> EXERCISE INSTRUCTIONS
Which lines in the data below contain the word "computer"? Return each of them.

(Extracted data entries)
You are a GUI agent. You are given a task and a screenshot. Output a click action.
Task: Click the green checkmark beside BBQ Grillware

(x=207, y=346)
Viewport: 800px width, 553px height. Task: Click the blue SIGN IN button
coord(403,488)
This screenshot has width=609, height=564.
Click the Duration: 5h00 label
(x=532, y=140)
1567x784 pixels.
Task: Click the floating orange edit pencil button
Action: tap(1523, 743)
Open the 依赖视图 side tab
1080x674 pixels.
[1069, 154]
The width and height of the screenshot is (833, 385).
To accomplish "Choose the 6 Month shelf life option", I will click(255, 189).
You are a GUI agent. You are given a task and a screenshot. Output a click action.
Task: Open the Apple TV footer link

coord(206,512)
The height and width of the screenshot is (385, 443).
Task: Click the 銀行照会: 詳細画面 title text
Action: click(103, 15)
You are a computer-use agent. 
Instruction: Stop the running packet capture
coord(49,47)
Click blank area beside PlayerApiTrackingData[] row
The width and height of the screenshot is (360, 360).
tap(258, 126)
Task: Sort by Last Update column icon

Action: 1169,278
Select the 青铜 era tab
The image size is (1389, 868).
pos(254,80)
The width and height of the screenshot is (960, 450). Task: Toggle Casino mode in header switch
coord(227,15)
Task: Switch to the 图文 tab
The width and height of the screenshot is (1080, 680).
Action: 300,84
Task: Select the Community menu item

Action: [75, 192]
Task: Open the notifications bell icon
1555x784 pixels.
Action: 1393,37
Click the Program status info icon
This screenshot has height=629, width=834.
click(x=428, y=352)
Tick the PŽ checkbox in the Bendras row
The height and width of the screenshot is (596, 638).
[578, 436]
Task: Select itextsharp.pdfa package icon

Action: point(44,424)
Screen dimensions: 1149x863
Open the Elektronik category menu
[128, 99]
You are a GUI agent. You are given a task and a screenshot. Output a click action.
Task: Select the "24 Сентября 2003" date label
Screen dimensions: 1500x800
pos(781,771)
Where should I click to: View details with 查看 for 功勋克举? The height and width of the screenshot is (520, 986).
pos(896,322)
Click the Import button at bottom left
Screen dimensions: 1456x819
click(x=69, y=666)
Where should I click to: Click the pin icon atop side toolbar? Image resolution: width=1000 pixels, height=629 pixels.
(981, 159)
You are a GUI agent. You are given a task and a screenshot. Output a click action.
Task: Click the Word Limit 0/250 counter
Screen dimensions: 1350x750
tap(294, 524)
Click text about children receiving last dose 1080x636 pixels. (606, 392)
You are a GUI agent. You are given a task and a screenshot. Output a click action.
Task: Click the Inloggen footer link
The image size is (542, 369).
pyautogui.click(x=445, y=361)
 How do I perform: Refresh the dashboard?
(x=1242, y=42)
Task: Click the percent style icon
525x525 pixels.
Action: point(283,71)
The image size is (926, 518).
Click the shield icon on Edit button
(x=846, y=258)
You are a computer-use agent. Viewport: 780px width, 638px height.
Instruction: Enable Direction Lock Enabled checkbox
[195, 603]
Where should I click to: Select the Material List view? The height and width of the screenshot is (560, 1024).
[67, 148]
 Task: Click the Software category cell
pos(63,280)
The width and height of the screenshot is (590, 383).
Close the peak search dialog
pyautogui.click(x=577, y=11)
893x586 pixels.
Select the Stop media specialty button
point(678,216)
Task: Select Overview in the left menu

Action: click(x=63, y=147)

> TASK RESPONSE
You are a computer-use agent. 
You are a computer-use agent. Viewport: 780px width, 638px height.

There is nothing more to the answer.